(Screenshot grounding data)
────────────────

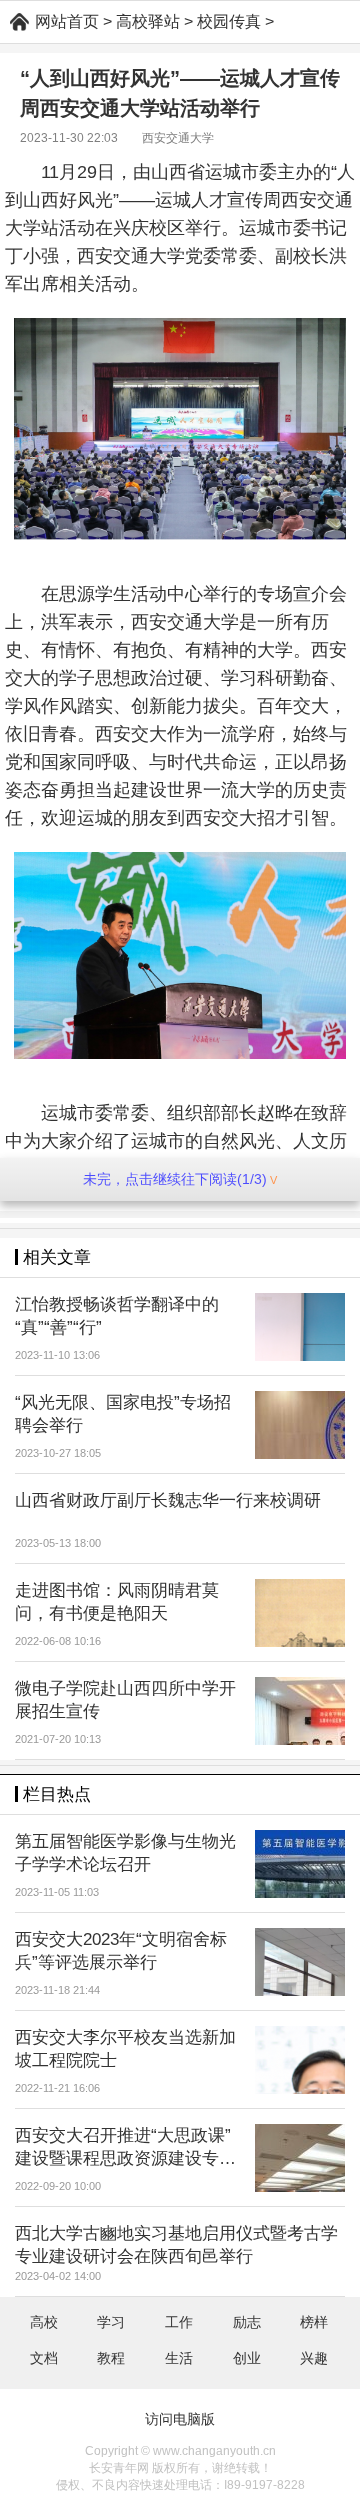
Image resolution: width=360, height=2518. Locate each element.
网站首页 (67, 21)
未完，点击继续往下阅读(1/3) (175, 1179)
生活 (179, 2358)
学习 (111, 2322)
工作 (179, 2322)
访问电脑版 (180, 2419)
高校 (44, 2322)
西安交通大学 (178, 138)
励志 (247, 2322)
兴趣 (314, 2358)
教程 (111, 2358)
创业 (247, 2358)
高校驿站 (148, 21)
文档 (44, 2358)
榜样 (314, 2322)
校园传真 (229, 21)
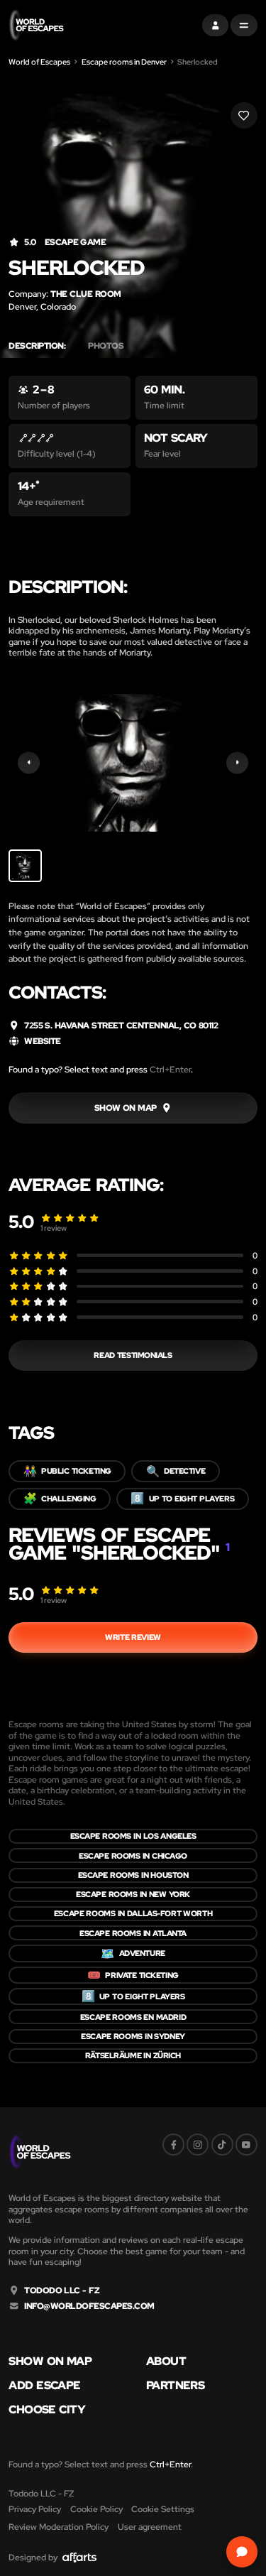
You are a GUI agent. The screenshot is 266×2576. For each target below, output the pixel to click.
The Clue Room (85, 294)
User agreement (150, 2527)
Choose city (47, 2409)
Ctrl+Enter (170, 1069)
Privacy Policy (35, 2509)
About (166, 2361)
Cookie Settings (162, 2509)
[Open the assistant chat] (241, 2551)
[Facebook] (173, 2145)
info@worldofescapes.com (89, 2306)
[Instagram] (198, 2145)
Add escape (44, 2385)
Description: (37, 346)
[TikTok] (222, 2145)
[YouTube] (246, 2145)
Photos (105, 346)
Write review (132, 1637)
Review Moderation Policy (59, 2527)
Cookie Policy (96, 2509)
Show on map (50, 2361)
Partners (175, 2385)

────────────────

▸ **Problem statement**: Once the pictures are set aside, the remaining data must be transcribed exactly.

▸ **Task response**:
Image resolution: width=360, height=2518. Locate each element.
网站首页 (67, 21)
未完，点击继续往下阅读(1/3) (175, 1179)
生活 (179, 2358)
学习 (111, 2322)
工作 (179, 2322)
访问电脑版 (180, 2419)
高校 (44, 2322)
西安交通大学 (178, 138)
励志 (247, 2322)
兴趣 (314, 2358)
教程 (111, 2358)
创业 (247, 2358)
高校驿站 (148, 21)
文档 (44, 2358)
榜样 (314, 2322)
校园传真 (229, 21)
You are a GUI agent. The screenshot is 266×2576. For each target below, output the pixel to click.
The Clue Room (85, 294)
User agreement (150, 2527)
Choose city (47, 2409)
Ctrl+Enter (170, 1069)
Privacy Policy (35, 2509)
About (166, 2361)
Cookie Settings (162, 2509)
[Open the assistant chat] (241, 2551)
[Facebook] (173, 2145)
info@worldofescapes.com (89, 2306)
[Instagram] (198, 2145)
Add escape (44, 2385)
Description: (37, 346)
[TikTok] (222, 2145)
[YouTube] (246, 2145)
Photos (105, 346)
Write review (132, 1637)
Review Moderation Policy (59, 2527)
Cookie Policy (96, 2509)
Show on map (50, 2361)
Partners (175, 2385)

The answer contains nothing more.